HEK293T cells were plated at 20,000 cells per well in 96-well culture plates (VWR). Each well was transfected at 75% confluency with 250 ng TRM editor plasmid and 150 ng Cas13 guide RNA plasmid using 0.5 μL Lipofectamine 2000 (Thermo Fisher) according to the manufacturer’s protocol. As a vector control, 400 ng of pUC19 plasmid was also transfected. After 48 h post-transfection, RNA was isolated and converted to cDNA using a 2-step Cells-to-Ct (Thermo Fisher) kit with 10 min (2× longer than suggested) DNaseI treatment to ensure degradation of genomic DNA. All other steps were carried out according to manufacturer’s protocol.
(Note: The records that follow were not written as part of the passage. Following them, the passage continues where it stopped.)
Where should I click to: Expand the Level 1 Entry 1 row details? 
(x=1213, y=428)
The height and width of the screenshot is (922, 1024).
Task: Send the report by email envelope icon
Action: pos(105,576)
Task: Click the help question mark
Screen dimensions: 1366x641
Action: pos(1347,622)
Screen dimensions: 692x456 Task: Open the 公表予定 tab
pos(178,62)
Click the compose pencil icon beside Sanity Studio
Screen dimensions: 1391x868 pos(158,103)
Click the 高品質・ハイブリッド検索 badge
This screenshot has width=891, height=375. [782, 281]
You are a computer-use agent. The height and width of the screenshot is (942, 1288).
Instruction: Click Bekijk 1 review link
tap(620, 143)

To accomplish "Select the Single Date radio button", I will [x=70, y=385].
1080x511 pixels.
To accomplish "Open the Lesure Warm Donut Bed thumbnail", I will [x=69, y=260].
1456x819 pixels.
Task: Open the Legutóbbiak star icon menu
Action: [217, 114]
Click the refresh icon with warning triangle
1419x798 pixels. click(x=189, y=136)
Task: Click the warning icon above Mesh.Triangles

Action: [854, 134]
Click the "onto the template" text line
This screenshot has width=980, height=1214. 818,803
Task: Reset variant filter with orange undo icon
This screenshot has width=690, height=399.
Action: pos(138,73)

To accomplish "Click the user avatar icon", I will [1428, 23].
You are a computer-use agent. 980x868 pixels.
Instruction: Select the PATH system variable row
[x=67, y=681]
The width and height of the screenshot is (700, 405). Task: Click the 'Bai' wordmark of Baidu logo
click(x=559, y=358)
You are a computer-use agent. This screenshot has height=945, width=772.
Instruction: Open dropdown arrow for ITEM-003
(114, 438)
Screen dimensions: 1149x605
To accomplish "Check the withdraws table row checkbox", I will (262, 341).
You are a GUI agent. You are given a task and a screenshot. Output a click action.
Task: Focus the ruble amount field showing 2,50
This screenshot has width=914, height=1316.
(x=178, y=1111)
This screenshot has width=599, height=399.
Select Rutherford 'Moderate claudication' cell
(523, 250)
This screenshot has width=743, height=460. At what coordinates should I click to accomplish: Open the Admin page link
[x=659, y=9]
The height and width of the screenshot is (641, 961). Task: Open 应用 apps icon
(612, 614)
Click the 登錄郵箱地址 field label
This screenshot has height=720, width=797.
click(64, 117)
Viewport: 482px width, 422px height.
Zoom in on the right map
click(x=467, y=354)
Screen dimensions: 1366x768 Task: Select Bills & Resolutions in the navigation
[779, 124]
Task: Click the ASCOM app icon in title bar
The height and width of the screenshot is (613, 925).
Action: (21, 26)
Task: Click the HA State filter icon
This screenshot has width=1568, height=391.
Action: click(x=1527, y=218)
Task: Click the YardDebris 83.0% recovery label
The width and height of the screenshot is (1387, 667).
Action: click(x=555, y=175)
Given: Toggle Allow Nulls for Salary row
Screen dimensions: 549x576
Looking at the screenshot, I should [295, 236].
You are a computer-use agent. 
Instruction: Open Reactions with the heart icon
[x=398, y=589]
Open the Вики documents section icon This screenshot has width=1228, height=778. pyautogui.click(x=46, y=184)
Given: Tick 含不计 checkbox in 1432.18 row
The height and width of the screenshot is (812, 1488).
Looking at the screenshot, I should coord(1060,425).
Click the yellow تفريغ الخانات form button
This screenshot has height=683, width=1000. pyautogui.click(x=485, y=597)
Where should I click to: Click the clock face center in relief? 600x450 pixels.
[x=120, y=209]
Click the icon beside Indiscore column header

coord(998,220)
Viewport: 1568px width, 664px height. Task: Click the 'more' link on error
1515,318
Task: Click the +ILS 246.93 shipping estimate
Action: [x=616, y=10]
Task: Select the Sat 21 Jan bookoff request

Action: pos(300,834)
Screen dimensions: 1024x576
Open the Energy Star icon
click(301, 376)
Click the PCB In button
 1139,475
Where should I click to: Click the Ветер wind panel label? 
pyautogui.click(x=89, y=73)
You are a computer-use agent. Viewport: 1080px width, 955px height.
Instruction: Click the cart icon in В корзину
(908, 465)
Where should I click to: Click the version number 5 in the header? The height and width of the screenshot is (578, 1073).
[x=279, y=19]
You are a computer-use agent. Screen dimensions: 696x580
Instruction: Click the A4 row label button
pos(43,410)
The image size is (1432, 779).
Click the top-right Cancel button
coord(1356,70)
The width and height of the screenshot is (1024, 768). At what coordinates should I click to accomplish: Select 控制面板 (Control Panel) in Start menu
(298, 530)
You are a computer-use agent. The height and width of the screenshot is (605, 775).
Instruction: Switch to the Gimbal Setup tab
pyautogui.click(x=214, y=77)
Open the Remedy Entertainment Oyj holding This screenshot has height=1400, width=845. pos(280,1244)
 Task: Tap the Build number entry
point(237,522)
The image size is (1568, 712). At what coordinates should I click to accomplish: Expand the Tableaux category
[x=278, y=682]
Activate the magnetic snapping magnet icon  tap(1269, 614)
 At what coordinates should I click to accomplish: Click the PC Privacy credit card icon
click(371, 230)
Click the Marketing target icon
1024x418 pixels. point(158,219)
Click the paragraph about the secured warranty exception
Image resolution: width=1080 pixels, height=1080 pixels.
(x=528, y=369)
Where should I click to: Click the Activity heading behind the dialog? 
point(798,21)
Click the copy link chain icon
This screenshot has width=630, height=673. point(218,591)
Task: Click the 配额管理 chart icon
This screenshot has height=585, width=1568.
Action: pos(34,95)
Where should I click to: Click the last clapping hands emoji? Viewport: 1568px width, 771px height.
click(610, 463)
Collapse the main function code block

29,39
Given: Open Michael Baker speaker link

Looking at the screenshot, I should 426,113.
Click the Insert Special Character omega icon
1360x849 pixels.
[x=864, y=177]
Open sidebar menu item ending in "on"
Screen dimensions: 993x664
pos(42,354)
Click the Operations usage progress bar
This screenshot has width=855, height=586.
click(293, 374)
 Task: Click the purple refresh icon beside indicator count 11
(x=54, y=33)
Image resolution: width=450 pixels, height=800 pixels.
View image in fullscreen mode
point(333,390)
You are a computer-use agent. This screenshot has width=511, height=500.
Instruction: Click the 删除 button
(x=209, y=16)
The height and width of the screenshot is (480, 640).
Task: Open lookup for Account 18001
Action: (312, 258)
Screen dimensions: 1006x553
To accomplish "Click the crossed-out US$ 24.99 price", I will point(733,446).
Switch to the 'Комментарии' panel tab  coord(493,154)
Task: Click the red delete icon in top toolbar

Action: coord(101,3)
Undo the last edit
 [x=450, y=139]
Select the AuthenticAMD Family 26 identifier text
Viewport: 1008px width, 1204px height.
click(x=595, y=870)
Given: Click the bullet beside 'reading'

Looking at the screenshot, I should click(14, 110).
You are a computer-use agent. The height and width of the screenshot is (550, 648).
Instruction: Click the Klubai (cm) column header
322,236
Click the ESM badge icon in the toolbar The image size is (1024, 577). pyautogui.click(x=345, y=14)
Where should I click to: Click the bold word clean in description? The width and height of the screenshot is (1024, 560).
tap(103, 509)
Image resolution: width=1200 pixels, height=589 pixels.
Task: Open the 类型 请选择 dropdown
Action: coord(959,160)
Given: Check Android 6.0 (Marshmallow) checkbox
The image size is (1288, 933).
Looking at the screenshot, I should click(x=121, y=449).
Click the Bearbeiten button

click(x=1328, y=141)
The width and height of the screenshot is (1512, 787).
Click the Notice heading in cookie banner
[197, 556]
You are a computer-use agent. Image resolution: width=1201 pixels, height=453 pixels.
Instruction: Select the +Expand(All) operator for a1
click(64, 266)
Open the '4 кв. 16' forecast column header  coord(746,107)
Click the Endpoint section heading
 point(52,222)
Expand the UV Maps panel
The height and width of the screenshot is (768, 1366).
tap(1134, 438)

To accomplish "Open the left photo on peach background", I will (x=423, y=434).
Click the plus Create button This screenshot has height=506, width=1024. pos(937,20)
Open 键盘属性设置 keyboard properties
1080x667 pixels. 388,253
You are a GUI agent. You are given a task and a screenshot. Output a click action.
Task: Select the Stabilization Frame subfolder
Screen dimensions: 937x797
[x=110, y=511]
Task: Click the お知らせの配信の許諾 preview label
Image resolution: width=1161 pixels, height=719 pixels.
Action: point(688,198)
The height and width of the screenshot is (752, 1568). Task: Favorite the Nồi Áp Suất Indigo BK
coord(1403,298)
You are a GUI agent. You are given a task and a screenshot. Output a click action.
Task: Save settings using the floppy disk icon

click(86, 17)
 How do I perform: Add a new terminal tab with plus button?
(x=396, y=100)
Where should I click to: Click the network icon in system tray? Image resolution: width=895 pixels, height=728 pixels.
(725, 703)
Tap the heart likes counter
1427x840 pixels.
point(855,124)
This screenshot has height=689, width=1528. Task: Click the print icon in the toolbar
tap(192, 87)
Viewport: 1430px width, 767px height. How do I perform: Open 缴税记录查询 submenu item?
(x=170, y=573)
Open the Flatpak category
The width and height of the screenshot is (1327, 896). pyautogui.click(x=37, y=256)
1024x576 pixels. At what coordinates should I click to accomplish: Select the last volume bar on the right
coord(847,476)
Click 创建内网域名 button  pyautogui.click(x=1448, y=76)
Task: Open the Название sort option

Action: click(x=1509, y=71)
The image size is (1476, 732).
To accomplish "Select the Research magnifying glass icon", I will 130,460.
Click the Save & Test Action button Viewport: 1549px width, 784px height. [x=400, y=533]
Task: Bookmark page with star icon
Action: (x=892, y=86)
Semi-quantitative PCR was performed in 20 μL reactions with Q5 Hot-Start High-Fidelity DNA Polymerase (New England BioLabs), 1 μL of cDNA, and 0.5 μM of each forward and reverse primer (Integrated DNA Technologies, Supplementary Table 6). All PCR reactions were performed for 35 cycles. Amplified cDNA was diluted 1:20 in nuclease-free H₂O then run on a Tapestation D1000 or D5000 screen tape (Agilent Technologies). Size abundances of each splicing isoform were integrated to quantify exon exclusion and inclusion.